**What is being asked**
Could you filter the data below down to the lines that hold the word "agent"?

**Data shown**
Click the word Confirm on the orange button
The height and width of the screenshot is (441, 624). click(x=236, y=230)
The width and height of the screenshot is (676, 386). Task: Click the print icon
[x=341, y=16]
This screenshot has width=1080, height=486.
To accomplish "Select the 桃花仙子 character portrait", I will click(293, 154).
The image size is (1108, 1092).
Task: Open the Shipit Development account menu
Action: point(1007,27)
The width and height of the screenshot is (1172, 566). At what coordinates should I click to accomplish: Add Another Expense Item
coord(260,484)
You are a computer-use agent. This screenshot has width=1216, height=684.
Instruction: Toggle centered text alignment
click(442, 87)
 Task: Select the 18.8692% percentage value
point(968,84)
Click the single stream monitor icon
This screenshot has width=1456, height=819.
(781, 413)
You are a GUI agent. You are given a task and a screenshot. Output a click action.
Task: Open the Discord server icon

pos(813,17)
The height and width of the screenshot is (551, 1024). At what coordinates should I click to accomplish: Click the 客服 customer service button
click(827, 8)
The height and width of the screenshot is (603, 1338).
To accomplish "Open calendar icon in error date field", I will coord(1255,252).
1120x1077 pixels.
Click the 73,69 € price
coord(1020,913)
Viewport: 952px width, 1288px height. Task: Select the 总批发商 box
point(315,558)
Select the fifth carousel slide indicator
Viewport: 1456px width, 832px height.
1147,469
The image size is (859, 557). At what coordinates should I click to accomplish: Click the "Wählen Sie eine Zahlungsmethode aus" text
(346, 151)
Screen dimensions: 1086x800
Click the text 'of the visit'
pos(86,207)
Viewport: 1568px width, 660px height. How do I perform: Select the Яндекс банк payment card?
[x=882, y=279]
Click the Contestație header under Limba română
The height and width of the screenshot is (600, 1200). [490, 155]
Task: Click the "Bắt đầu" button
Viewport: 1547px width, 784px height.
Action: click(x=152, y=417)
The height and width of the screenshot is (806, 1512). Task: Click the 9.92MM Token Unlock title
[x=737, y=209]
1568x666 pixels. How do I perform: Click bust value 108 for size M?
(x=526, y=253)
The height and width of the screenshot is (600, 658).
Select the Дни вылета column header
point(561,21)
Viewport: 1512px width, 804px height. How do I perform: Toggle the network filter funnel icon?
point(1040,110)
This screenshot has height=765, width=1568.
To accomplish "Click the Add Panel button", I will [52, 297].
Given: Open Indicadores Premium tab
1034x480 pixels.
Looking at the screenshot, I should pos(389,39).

**Result of this task**
You are a computer-use agent. This screenshot has width=1216, height=684.
You are a GUI agent. You are given a task and a screenshot. Output a click action.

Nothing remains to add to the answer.